A segunda volta destas eleições presidenciais foi menos renhida do que a de 1986, António José Seguro esteve sempre à frente de André Ventura nas sondagens e venceu hoje por larga margem, com perto de 67%.
O antigo secretário-geral do PS, que já tinha sido o mais votado na primeira volta, teve hoje o dobro dos votos do presidente do Chega, força política de direita radical que tem registado progressivo crescimento eleitoral, numa segunda volta em que o PSD, partido no poder e com a maior representação parlamentar, optou por não tomar posição oficial.
Em contraste, há 40 anos, o antigo primeiro-ministro Mário Soares, apoiado pelo PS, ficou em segundo lugar na primeira volta, partiu atrás de Diogo Freitas do Amaral, apoiado desde o início por PSD e CDS, e acabou vencedor na segunda volta pela margem mais escassa em presidenciais até agora.
Pouco mais de dois pontos percentuais e 140 mil votos separaram os dois candidatos, Soares com 3.010.756 votos, 51,18%, e Freitas com 2.872.064, 48,82% dos votos expressos.
Desta vez, António José Seguro foi eleito Presidente da República com o maior número de votos em eleições presidenciais, 3.482.481 quando estavam por apurar os resultados de sete consultados e das 20 freguesias em que a votação foi adiada para o próximo domingo devido aos efeitos das recentes tempestades.

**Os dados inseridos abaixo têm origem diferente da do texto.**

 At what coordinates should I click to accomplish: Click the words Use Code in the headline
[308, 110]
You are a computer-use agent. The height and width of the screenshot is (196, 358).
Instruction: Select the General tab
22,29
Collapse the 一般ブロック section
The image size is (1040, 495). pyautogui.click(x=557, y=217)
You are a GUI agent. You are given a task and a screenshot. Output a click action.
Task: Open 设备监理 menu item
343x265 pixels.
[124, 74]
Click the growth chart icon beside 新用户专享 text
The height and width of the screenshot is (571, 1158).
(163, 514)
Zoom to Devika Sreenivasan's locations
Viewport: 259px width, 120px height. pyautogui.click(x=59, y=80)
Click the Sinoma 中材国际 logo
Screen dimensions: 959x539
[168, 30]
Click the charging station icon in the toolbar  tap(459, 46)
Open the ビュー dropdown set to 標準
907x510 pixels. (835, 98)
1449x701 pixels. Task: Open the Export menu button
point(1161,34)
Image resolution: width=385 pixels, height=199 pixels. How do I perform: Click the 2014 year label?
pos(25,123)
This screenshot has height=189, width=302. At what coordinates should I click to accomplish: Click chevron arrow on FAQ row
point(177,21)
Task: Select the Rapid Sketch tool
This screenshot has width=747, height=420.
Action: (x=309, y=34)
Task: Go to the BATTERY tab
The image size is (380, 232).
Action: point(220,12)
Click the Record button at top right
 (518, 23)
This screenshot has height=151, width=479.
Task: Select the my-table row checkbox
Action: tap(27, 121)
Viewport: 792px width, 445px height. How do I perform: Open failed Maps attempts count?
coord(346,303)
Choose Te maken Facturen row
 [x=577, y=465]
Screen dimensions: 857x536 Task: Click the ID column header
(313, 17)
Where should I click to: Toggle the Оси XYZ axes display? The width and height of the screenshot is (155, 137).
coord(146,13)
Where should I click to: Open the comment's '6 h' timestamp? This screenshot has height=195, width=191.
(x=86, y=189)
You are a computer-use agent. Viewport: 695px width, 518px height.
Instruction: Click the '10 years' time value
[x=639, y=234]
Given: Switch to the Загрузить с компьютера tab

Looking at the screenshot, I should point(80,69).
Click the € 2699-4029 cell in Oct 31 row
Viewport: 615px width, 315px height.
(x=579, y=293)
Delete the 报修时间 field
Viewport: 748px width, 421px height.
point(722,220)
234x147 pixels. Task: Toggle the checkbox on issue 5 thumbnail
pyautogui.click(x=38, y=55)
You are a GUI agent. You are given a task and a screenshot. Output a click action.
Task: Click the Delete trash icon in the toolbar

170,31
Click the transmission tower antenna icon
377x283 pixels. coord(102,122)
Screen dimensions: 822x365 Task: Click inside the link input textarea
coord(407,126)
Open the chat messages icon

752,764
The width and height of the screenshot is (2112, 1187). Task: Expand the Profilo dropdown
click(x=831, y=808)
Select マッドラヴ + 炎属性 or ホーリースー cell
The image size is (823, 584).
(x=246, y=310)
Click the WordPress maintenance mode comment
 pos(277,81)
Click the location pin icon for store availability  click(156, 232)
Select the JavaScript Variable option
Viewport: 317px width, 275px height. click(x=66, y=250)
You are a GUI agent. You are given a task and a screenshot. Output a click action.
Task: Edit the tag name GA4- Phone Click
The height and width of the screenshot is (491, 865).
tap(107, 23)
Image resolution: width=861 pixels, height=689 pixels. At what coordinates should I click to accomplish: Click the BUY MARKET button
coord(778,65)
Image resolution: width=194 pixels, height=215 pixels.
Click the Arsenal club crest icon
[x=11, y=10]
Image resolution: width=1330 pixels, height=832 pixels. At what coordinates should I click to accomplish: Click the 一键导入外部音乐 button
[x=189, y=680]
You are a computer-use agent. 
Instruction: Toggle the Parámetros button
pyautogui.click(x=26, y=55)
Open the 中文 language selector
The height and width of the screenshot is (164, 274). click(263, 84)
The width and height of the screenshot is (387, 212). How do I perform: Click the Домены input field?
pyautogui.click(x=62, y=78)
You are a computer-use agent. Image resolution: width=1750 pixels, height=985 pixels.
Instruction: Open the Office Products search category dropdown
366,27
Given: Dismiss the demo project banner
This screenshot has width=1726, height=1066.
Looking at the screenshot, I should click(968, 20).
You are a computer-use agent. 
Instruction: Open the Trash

Em percentagem, Seguro teve o segundo maior resultado até agora, 66,82% dos votos expressos, contra 33,18% de Ventura, que recolheu metade dos seus votos, 1.729.381.
Estas eleições aconteceram num quadro em que a direita representa mais de dois terços do parlamento, mas os principais partidos deste hemisfério apoiaram três candidaturas diferentes, entre as quais metade do eleitorado se dividiu.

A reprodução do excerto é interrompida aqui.